Abraham
Maslow : Teori Holistik – Dinamis
Abraham
Harold (Abe) Maslow dilahirkan di Manhattan, New York pada 1 April 1908. Ia
adalah anak tertua dari tujuh bersaudara dari pasangan Samuel Maslow dan Rose
Schilosky Maslow. Pada masa kecil, kehidupan Maslow dipenuhi dengan rasa malu,
rendah diri dan depresi yang kuat. Maslow tidak terlalu dekat dengan salah satu
dari orangtuanya. Ayahnya adalah seorang imigran keturunan Rusia – Yahudi. Ia merasa
terisolasi dan tidak bahagia pada masa itu. Ia tumbuh di perpustakaan diantara
buku – buku. Awalnya ia berkuliah hokum, namun akhirnya ia memilih untuk
mempelajari psikologi dan lulus dari Universitas Wisconsin.

Kutipan Baris –
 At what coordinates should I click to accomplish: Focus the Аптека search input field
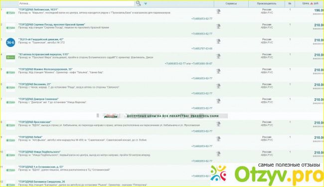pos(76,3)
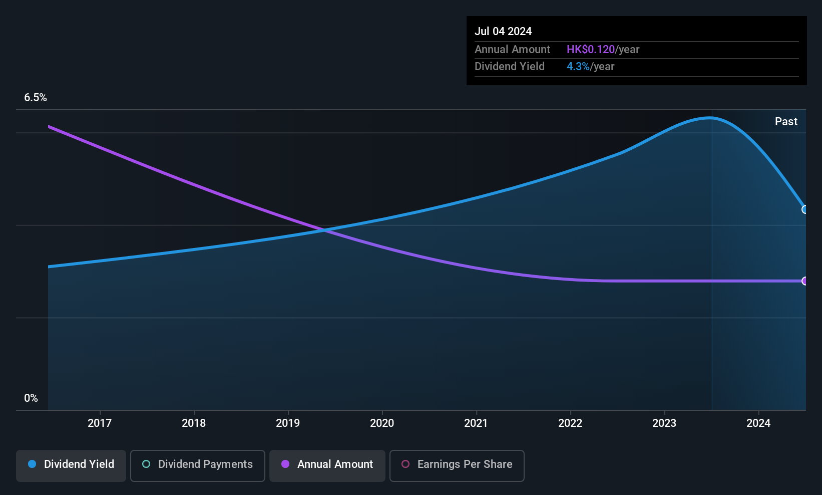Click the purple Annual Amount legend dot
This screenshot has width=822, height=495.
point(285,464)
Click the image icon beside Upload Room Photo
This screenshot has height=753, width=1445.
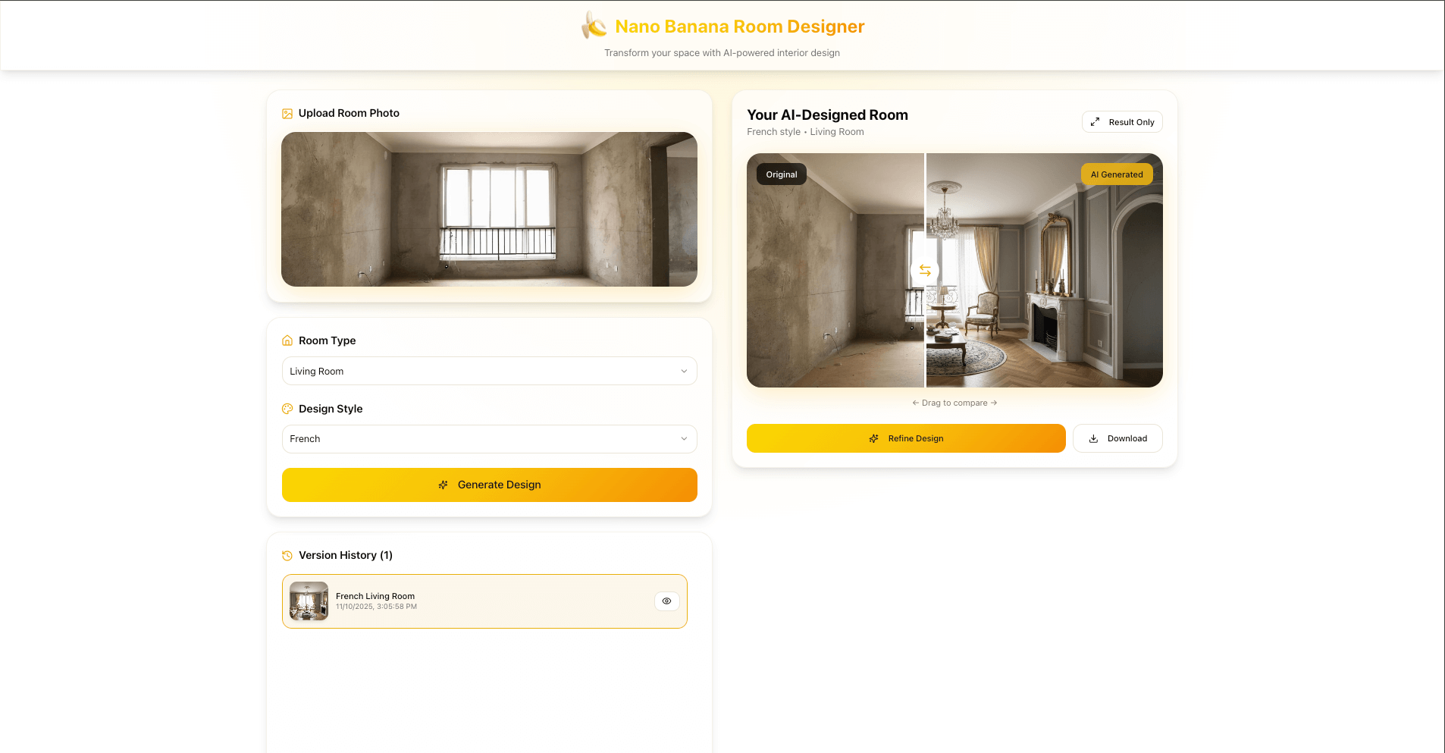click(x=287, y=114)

==

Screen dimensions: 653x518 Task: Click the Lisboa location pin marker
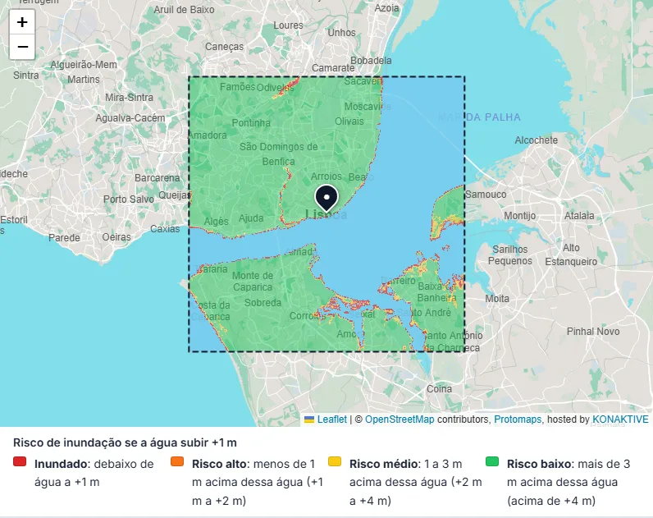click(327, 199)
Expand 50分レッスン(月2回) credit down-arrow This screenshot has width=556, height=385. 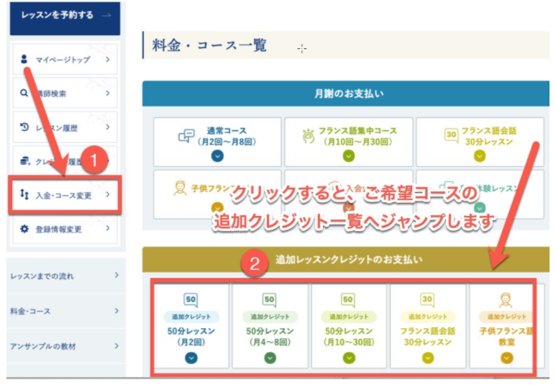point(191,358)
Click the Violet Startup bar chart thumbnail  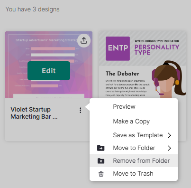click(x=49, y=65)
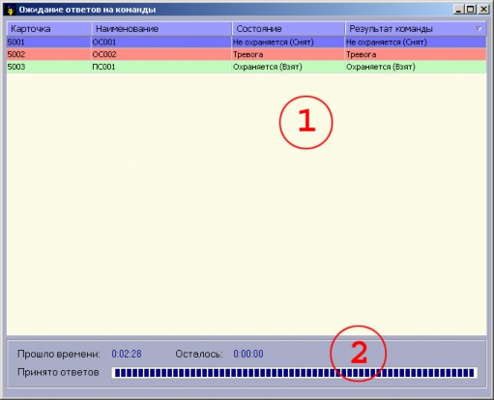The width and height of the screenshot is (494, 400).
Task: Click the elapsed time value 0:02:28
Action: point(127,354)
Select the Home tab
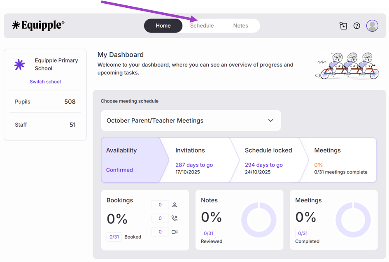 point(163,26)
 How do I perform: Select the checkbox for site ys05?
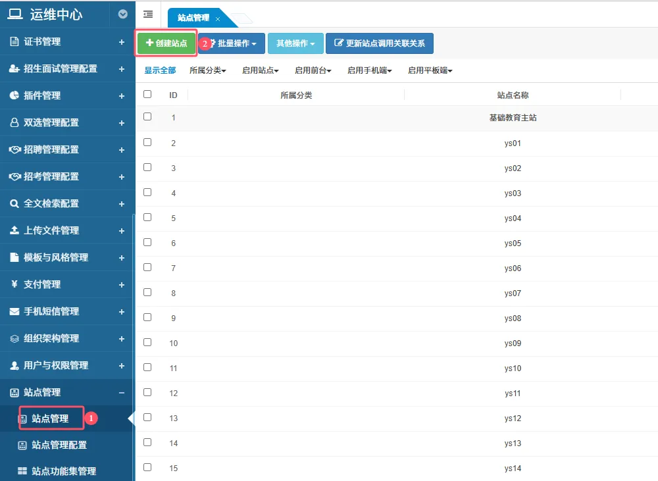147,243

Soal dan Tugas –
1) Tentukan apakah setiap pernyataan berikut sesuai dengan teks tentang Abraham Maslow. Jawab ya atau tidak, lalu kutip kata-kata teks yang menentukan jawaban itu.
(a) Maslow adalah anak bungsu dalam keluarganya.
(b) Ayah Maslow adalah seorang imigran keturunan Rusia – Yahudi.
(c) Maslow lulus dari Universitas Wisconsin.
2) Lanjutkan teks tentang Abraham Maslow mulai dari kalimat terakhirnya.

Jawaban Tiap Soal –
1)
(a) Tidak: "anak tertua dari tujuh bersaudara".
(b) Ya: "Ayahnya adalah seorang imigran keturunan Rusia – Yahudi".
(c) Ya: "lulus dari Universitas Wisconsin".

2)
PERKEMBANGAN
KESEHATAN MENTAL
Pada
tahun 1937 – 1951, Maslow memperdalam ilmunya di Brooklyn College, New York. Kemudian
ia bertemu dengan dua mentor lainnya yaitu Ruth Benedict seorang antropologis,
dan Max Wertheimer seorang Gestalt psikolog, yang sangat ia kagumi baik secara professional
maupun personal. Kedua orang inilah yang kemudian menjadi perhatian Maslow dalam
mendalami perilaku manusia, kesehatan mental, dan potensi manusia. Ia menukis
banyak hal yang menyangkut tentang subjek ini tetapi dengan pengembangan yang
signifikan. Penambahan tersebut khsusnya mencakup hirarki kebutuhan, berbagai
macam kebutuhan, aktualisasi diri seseorang dan puncak dari pengalaman. Maslow menjadi
pelopor aliran humanistic psikologi yang terbentuk sekitar tahun 1950 hingga
1960-an. Pada masa ini, ia dikenal sebagai “kekuatan ke tiga” di samping teori
Freud dan behaviorisme.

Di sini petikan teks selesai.